§ TASKS FOR THIS EXERCISE:
1. Answer these questions using the thimerosal text.
(a) What does thimerosal contain?
(b) When did the American Academy of Pediatrics and the Public Health Service urge vaccine makers to stop using it?
(c) Which company developed thimerosal, and in what decade?
2. Copy the thimerosal text between "Fears developed a" and "some cases, autism.", inclusive, and swap "infants" for "babies".
3. Turn the thimerosal text's paragraph that begins "Thus, thimerosal, which was developed" into a short list that keeps its main facts.
SOURCE DOCUMENT section start
Thimerosal is a preservative that contains mercury and was used for many years as an additive in some routinely administered children’s vaccines.
Fears developed a few years ago that the additive might have been causing dangerously elevated levels of mercury in infants, resulting in neurological impairment and, in some cases, autism.
Studies thus far have neither shown nor ruled out a link between the vaccines and neurological damage in children. But in the summer of 1999 the American Academy of Pediatrics and the Public Health Service urged vaccine manufacturers to stop using thimerosal as quickly as possible.
Thus, thimerosal, which was developed by Eli Lilly & Company in the 1920’s and was in widespread use by the 1990’s, is no longer added to vaccines commonly given to children. But a serious controversy continues. Lawsuits have been filed by parents across the country who are convinced that their children suffered severe neurological damage from the mercury in the vaccines. Talking to them can be heartbreaking.
SOURCE DOCUMENT section end
SUPPLIED RECORDS section start
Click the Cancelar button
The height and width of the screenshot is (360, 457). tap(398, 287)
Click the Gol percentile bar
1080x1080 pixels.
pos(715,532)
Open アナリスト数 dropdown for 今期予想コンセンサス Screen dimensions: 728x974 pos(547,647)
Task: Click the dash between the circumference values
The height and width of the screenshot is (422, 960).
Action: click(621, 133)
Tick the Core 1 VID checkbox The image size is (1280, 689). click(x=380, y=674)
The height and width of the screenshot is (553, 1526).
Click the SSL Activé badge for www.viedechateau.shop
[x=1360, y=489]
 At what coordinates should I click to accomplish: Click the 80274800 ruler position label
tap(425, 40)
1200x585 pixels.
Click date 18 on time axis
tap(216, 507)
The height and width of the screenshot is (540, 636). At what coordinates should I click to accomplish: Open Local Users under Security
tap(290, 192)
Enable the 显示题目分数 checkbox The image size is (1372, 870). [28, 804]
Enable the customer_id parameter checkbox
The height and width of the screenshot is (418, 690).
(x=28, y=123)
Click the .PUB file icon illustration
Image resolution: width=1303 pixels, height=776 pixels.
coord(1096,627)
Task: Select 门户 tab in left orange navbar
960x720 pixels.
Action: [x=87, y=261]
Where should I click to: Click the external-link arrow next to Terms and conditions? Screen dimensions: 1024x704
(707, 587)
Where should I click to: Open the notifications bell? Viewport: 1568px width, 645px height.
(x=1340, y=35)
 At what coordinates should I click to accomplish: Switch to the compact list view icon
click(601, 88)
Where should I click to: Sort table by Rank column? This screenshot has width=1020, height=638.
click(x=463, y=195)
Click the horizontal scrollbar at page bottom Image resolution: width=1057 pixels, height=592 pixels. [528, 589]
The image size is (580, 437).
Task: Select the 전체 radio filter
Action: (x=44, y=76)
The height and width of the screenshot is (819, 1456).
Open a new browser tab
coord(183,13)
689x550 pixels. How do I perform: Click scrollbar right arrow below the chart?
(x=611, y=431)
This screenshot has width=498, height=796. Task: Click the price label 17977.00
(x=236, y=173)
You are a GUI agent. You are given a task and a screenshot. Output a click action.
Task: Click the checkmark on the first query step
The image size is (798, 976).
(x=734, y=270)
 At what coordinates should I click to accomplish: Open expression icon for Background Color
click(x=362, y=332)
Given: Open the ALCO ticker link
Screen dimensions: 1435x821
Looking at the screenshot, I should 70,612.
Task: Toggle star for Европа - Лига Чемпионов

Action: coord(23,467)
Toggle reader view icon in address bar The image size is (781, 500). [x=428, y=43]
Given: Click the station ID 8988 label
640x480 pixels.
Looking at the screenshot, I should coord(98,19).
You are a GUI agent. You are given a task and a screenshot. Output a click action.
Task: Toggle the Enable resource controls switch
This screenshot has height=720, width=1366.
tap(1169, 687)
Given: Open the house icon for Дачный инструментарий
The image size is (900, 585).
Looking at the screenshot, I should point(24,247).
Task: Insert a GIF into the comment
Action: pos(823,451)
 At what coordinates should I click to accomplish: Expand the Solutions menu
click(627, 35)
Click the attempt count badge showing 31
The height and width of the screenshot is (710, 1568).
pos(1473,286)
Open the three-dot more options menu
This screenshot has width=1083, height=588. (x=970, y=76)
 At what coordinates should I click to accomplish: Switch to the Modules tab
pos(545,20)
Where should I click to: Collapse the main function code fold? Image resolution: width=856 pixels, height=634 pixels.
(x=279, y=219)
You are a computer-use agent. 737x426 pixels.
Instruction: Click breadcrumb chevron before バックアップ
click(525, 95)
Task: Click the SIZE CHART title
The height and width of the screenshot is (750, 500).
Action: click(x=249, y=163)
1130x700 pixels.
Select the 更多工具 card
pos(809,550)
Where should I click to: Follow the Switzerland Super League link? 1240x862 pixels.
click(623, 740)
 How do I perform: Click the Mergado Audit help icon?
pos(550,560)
SUPPLIED RECORDS section end
§ SOLUTIONS BELOW:
1.
(a) Mercury.
(b) In the summer of 1999.
(c) Eli Lilly & Company, in the 1920's.

2.
Fears developed a few years ago that the additive might have been causing dangerously elevated levels of mercury in babies, resulting in neurological impairment and, in some cases, autism.

3.
- Eli Lilly & Company developed thimerosal in the 1920's, and it was widely used by the 1990's.
- It is no longer added to vaccines commonly given to children.
- A serious controversy continues.
- Parents across the country have filed lawsuits, convinced that mercury in the vaccines caused their children severe neurological damage.
- Talking to these parents can be heartbreaking.